----- Data listing -----

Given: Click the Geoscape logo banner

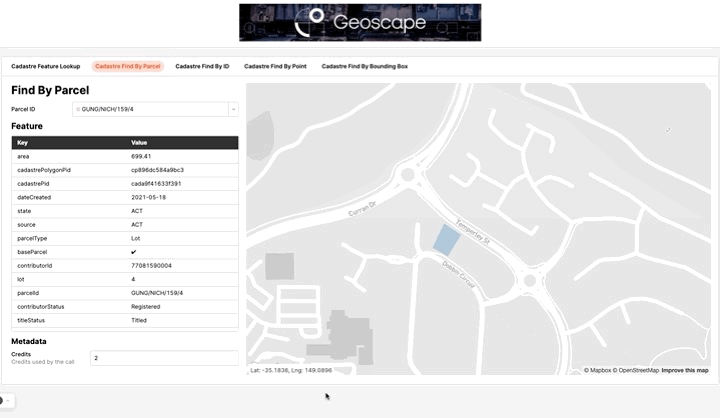Looking at the screenshot, I should (360, 22).
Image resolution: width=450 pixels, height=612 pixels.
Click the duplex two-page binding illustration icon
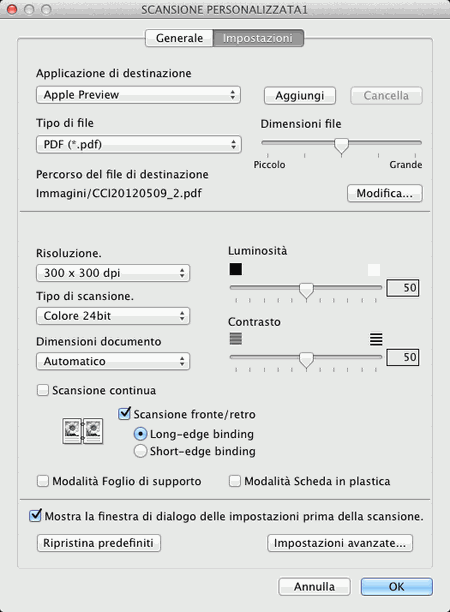pyautogui.click(x=83, y=431)
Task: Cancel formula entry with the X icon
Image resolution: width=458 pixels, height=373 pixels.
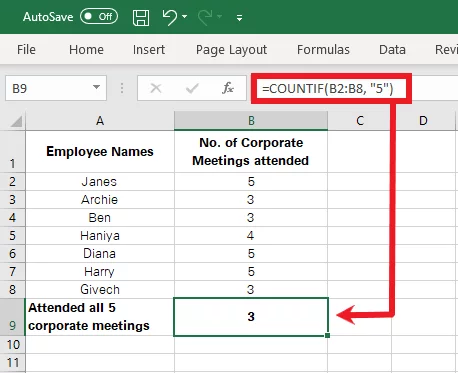Action: click(156, 88)
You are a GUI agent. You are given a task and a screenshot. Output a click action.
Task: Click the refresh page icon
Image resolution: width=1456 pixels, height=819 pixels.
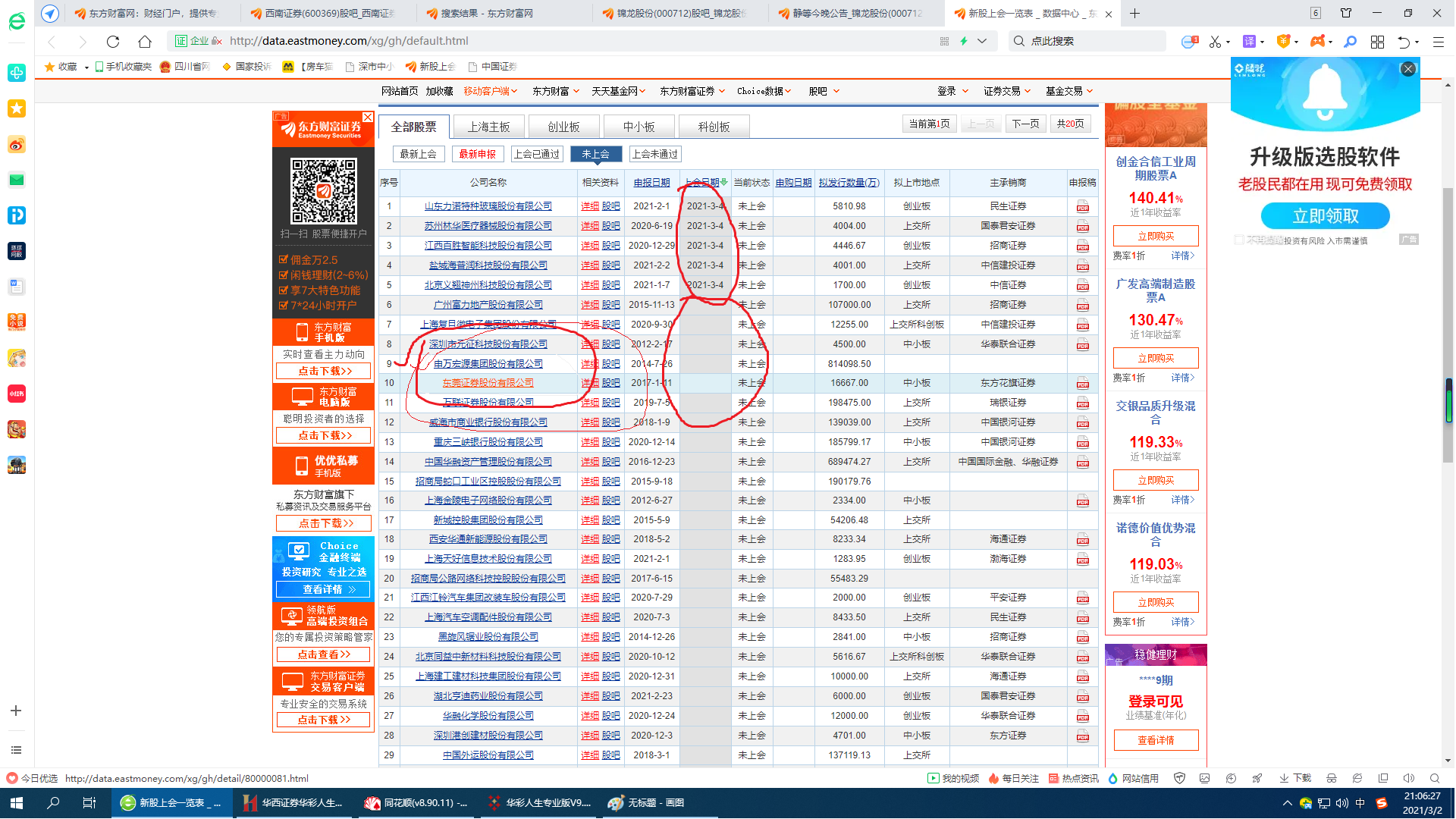point(113,42)
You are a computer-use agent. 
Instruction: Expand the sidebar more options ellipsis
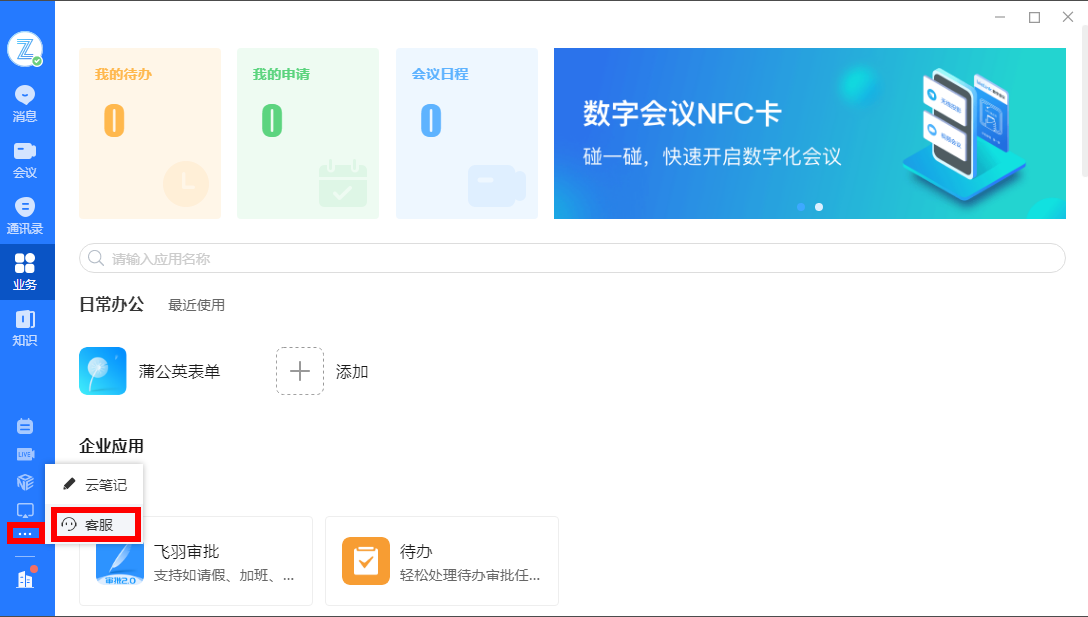[x=27, y=533]
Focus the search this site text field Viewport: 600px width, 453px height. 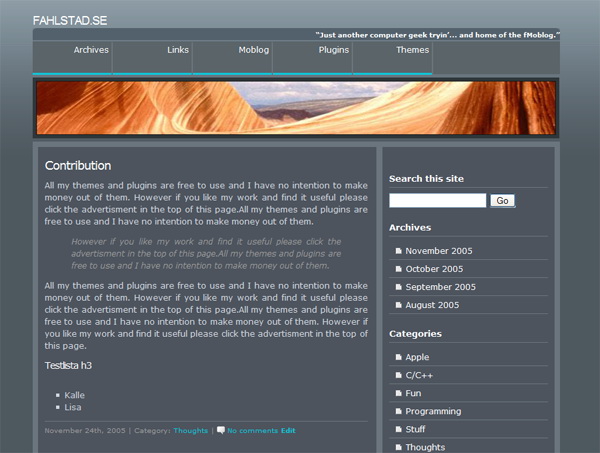437,201
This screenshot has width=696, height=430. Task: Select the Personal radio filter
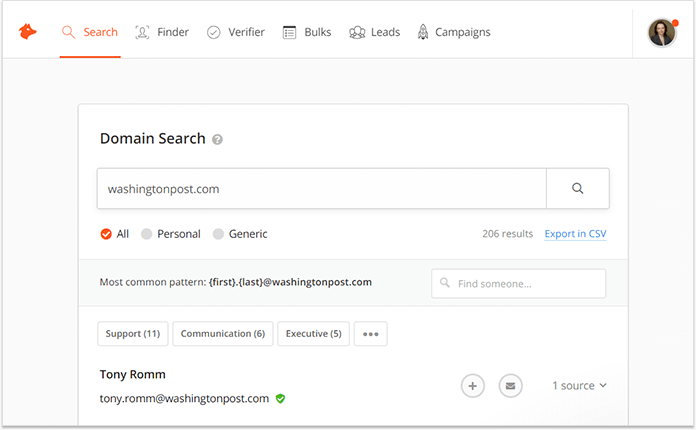click(146, 234)
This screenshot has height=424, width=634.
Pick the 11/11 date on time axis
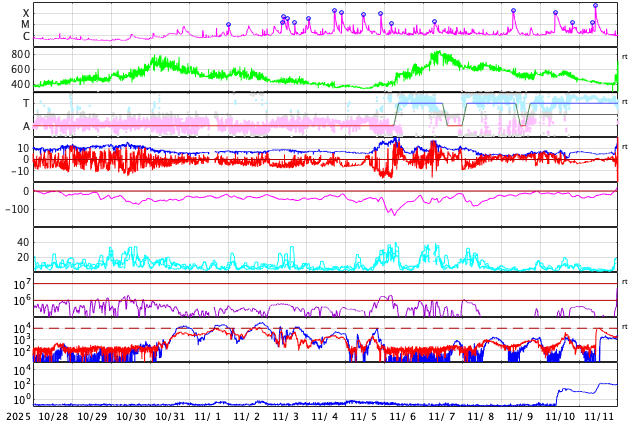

-----

Exercise objective:
Lay out as a JSON list of strings, one per line with blank lines omitted, the part of the lines that opens with the line containing "Image resolution: width=450" and closes with the line containing "Action: click(156, 88)", both included. Leave the pictures out of the answer.

Task result:
[
  "Image resolution: width=450 pixels, height=612 pixels.",
  "Click the duplex two-page binding illustration icon",
  "pyautogui.click(x=83, y=431)",
  "Task: Cancel formula entry with the X icon",
  "Image resolution: width=458 pixels, height=373 pixels.",
  "Action: click(156, 88)"
]